A Wikipedia fact-checking hub for college-level Media Literacy, the Digital Polarization Initiative (Digipo), has been in the works for several months. The project wiki is structured to inform students of the “online ecosystems” that produced the claims and ways students can investigate and verify them. Mike Caulfield, director of blended and networked learning at Washington State University Vancouver, is in charge of the initiative, part of the American Association of State Colleges and University’s (AASCU) American Democracy Project.

Digital polarization: what it is

Caulfield told Nieman Lab that the idea you’ll get to the truth by, for instance, just reading Breitbart and then Truthout, and somehow will come to the truth, is “kind of a bizarre one.” He defined “truth” as something believed by people who are in the position to know and who are likely, to tell the truth. Digipo’s website describes digital polarization as a catch-all term for some trends that are evident across the web. These trends are not all positive. They include the rise and normalization of “fake news” that provide separate factual seemingly new universes for their readers, the spread of harassing, mob-like behavior that are part of the call-out culture, as well as state-sponsored hacking campaigns.

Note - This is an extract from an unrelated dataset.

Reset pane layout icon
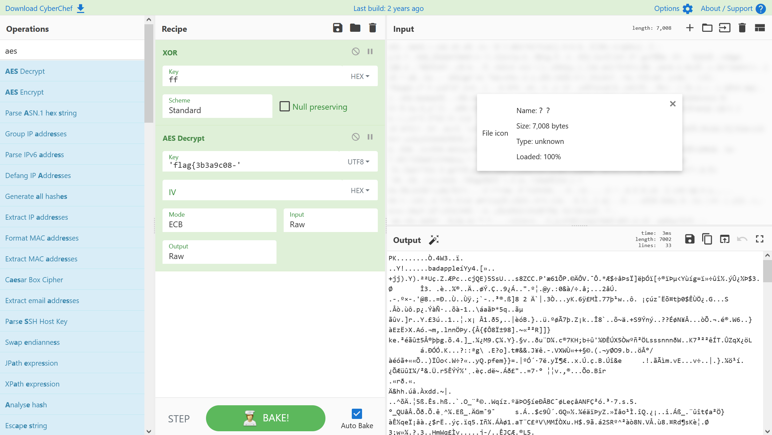760,28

A curriculum of ‘questions.'

For the American Democracy Project, which started right after the U.S election last year, only members of the AASCU network can register with the Digipo. The wiki links with Hypothesis, a tool for annotation. Writers and editors either get into the dashboard to work on a page, or they write on Google Doc.

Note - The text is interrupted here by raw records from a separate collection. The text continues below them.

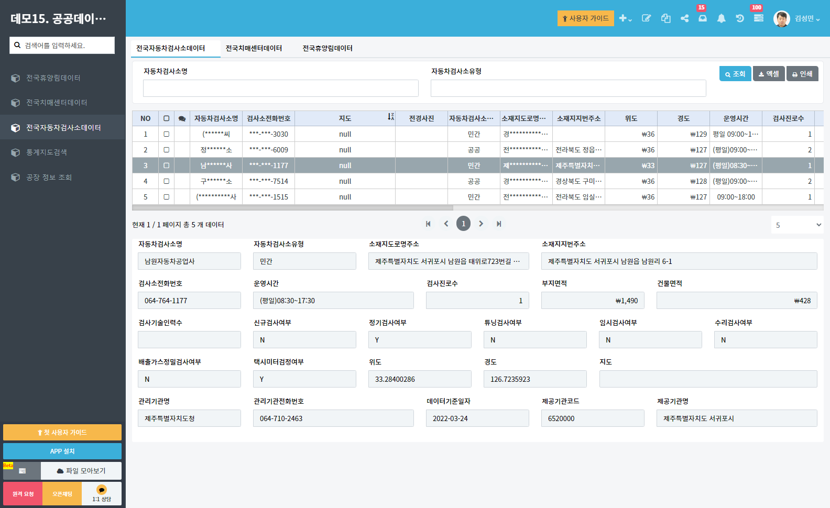Open notifications bell icon
This screenshot has height=508, width=830.
click(721, 18)
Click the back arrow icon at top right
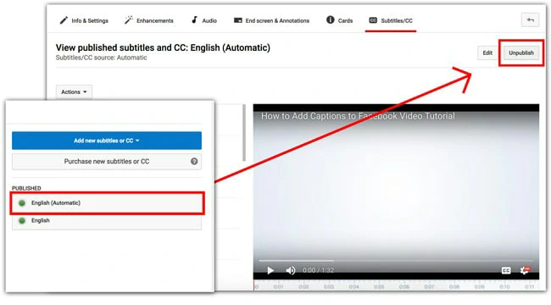 tap(531, 20)
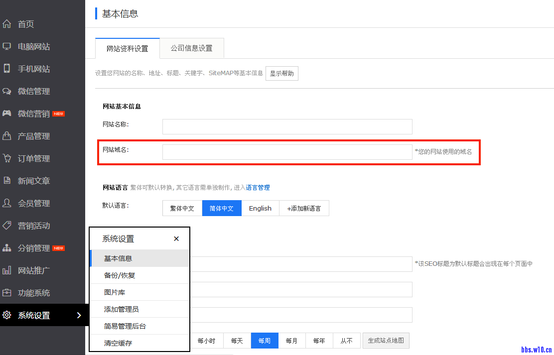Expand the 系统设置 chevron arrow

pos(79,315)
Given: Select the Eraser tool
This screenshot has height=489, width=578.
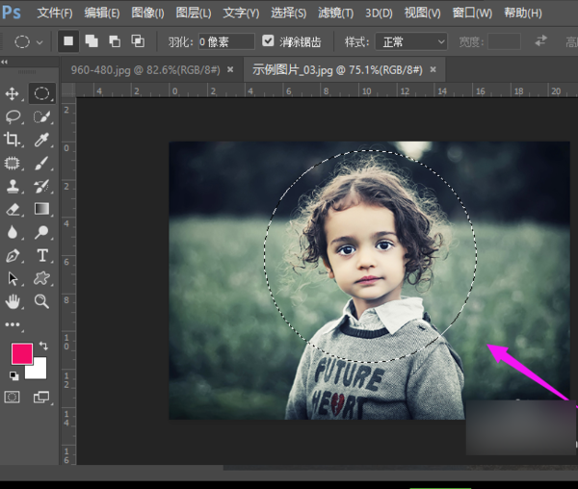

It runs on a DokuWiki software, which Caulfield said was a temporary solution. In the long term, he wanted to work with other people who are not necessarily students to build the framework, so that students can focus on their part—group investigations and verifying claims. A college-level curriculum is relying on questions, not answers, guide these students in the process of obtaining a deeper understanding of how the technologies used to build their web are also shaping their social and political environments.

Claims and analysis

Visitors to the website can immediately spot two ways for students to engage with the platform, other than browsing: picking a claim to investigate or analyzing the news. News analysis project is how students work together with their classes to look for news stories that have found their ways into their social media and popular websites. They can work on questions that can be settled and leave questions that are to be left open, add context to the claims, and decide on a status for the claim.

These college-level students are provided with a list of question-based guideline that can help with source investigation and to learn more about how to check a site. Selecting a claim is as easy as browsing through an open application list—organized into popular categories—and then following the prompts. The Digipo will be launched to a wider audience in June.